Revising and Re-voicing a Silenced Past
Transformative intentions and selective silences in a public apology to British child migrants
Focusing on Prime Minister Gordon Brown’s apology to British child migrants in 2010, this article proposes that public apology, as a moral and political act, is a compelling site for examining attempts to redefine and redress previously silenced pasts. Postwar child migration has been something of a silenced chapter in British history. In my research I examine one such child migration scheme, namely a project which sent select British children (aged 4 to 13) to colonial Southern Rhodesia—today’s Zimbabwe—between 1946 and 1962. Through this case, I discuss two intertwined aspects of the transformative intentions of apologizing.
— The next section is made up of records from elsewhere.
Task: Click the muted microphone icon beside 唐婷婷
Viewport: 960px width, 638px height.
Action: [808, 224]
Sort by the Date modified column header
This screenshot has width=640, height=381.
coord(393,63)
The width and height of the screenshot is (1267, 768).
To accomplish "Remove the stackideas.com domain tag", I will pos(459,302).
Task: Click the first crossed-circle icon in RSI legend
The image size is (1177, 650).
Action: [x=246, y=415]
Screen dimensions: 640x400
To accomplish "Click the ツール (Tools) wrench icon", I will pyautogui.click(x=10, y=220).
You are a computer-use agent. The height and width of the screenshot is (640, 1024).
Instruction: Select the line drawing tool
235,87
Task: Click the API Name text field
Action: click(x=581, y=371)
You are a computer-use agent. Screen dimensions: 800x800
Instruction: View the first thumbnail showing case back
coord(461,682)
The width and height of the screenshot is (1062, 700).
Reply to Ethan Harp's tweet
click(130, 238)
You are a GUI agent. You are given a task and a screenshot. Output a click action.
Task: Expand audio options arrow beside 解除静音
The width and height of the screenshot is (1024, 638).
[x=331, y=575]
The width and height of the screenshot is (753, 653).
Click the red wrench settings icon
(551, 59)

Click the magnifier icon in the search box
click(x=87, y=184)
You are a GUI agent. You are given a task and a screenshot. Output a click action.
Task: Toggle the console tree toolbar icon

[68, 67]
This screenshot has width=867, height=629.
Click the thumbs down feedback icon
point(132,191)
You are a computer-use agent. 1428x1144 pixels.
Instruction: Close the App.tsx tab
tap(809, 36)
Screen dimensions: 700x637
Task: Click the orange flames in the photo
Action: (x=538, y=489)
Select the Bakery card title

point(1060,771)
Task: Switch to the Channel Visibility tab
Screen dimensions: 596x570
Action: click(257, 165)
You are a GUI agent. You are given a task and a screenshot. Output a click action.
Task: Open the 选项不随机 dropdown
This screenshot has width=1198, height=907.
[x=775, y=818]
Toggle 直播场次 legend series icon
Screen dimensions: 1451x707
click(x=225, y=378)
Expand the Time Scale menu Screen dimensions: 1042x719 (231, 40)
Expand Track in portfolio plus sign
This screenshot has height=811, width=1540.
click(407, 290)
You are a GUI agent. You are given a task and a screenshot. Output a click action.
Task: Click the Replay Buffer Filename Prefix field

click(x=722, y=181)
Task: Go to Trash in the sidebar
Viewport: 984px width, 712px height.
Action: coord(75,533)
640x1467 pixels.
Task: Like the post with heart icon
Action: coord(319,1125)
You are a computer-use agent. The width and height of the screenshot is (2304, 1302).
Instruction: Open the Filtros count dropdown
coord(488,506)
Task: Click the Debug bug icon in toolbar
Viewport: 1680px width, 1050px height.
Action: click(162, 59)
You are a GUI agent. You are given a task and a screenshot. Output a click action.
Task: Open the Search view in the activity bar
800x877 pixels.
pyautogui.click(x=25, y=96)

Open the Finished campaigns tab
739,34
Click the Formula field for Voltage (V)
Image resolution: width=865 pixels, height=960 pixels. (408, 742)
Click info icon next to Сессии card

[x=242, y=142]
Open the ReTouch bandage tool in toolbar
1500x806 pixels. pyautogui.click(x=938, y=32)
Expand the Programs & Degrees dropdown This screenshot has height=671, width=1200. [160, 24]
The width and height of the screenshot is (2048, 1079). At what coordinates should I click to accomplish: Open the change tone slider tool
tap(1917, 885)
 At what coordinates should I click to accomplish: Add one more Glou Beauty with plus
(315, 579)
First, the apology aims at amending the relationship between the apologizer and the victims and at remodeling the recipients’ political subjectivities. Second, the apology discloses distinct, but contradictory, understandings about the relationship between past, present, and future. It emphasizes the continuous effects the past has in the present, but simultaneously purports to create a temporal break with the past, marked by a moral transformation of the state. However, although the apology aspires and has potential to give voice to those previously silenced and to re-articulate a more legitimate version of the past, its framing eliminates the broader historical context of the Empire. Thus, while partially overcoming silences, the article suggests, the apology also reproduces and reinforces others.